Vitalik expressed strong optimism for ZK-EVM, which allows nodes to verify blocks by checking proofs instead of replaying all executions, drastically reducing sync and compute costs for full nodes—potentially enabling full nodes on laptops or even smartphones. The longer-term “Lean Ethereum” vision focuses on incrementally adopting theoretically optimal components: zero-knowledge-friendly VMs and hash functions, quantum-resistant cryptography, formal verification, and more efficient data availability schemes. On the user side, lightweight clients, account abstraction, and hardware/social recovery wallets aim to jointly strengthen privacy and security.

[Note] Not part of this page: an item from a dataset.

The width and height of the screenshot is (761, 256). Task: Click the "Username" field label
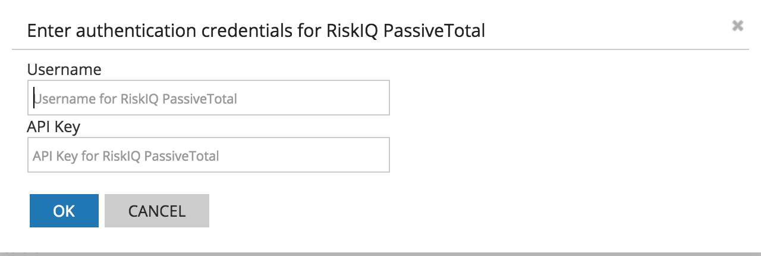pyautogui.click(x=64, y=70)
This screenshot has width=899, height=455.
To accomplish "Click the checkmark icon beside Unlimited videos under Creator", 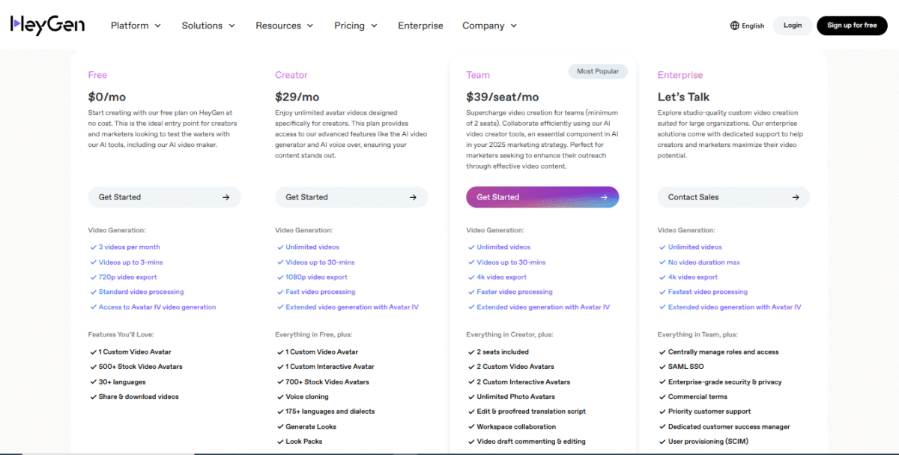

In the Q&A, Vitalik summed up Ethereum’s relationship with Wall Street as “They are users—we support all users,” stressing the need to preserve the underlying property of trusted neutrality. When asked how to bring Ethereum’s features into the real world, he cited examples like reviving everyday payments—pointing to physical merchants in Buenos Aires already accepting ETH and on-chain stablecoins—and encouraged broader adoption of open, verifiable tech stacks in operating systems, communications, and governance. Asked about the most important skill individuals should develop, he suggested community members strive to be “generalists”: installing a wallet, paying with ETH, joining a DAO, writing a simple contract, and gaining basic understanding of the underlying protocols—at minimum.